Dal 2 febbraio 2026 visitare da vicino la Fontana di Trevi non sarà più gratuito per tutti. Il Comune di Roma ha dato il via libera all’introduzione di un ticket d’ingresso da 2 euro per accedere all’area più prossima al celebre monumento barocco, una delle attrazioni più fotografate e affollate al mondo. La misura, approvata dalla giunta capitolina e annunciata dal sindaco Roberto Gualtieri, rientra in un piano più ampio di gestione del turismo e tutela del patrimonio storico-artistico della città.
Come funziona il ticket per la Fontana di Trevi
Il nuovo contributo non riguarda l’intera piazza, ma solo la cosiddetta “inner perimeter”: lo spazio immediatamente davanti alla fontana, comprensivo delle scalinate e del bacino dove si concentra la maggior parte dei visitatori per le foto di rito e il tradizionale lancio della monetina. L’accesso alla piazza e la possibilità di ammirare la Fontana di Trevi restano gratuiti per tutti, purché da una distanza maggiore. Il pagamento sarà richiesto nelle fasce orarie diurne, indicativamente dalle 9:00 alle 22:00, tutti i giorni della settimana, inclusa la prima domenica del mese. Al di fuori di questi orari, l’ingresso all’area regolamentata tornerà libero.

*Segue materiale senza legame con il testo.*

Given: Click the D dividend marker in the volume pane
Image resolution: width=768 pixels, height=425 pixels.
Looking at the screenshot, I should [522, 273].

Chi deve pagare e chi è esentato
Il ticket da 2 euro si applica ai turisti e ai visitatori non residenti. Sono invece esentati i cittadini residenti a Roma e nell’area metropolitana, che potranno accedere gratuitamente mostrando un documento d’identità valido. Restano ancora da chiarire alcuni aspetti rilevanti, come l’eventuale esenzione automatica per i bambini più piccoli (ad esempio fino ai 5 anni) e per le persone con disabilità, categorie che spesso beneficiano di agevolazioni simili nei sistemi di accesso ai siti culturali. Il Comune non ha ancora fornito indicazioni ufficiali definitive su questo punto.
Acquisto biglietto, le modalità previste
Una volta a regime, il sistema consentirà di acquistare il ticket in diversi modi: online attraverso i canali ufficiali del turismo romano, presso le postazioni SmartPOS installate in prossimità degli accessi regolamentati, oppure rivolgendosi ai punti informativi turistici e alle biglietterie collegate al circuito museale cittadino.
Perchè Roma introduce il ticket
La scelta ha una forte motivazione economica e organizzativa. La Fontana di Trevi è uno dei luoghi più congestionati della Capitale: secondo i dati raccolti durante la fase sperimentale, l’area registra tra gli 8 e i 9 milioni di visitatori l’anno, con punte che arrivano fino a 70 mila presenze giornaliere. L’amministrazione stima che il ticket possa garantire circa 6,5 milioni di euro l’anno. Le risorse saranno destinate alla manutenzione del monumento, al rafforzamento della sicurezza e a una migliore gestione dei flussi turistici, con l’obiettivo dichiarato di rendere la visita più ordinata, sostenibile e piacevole, sia per i turisti sia per i residenti.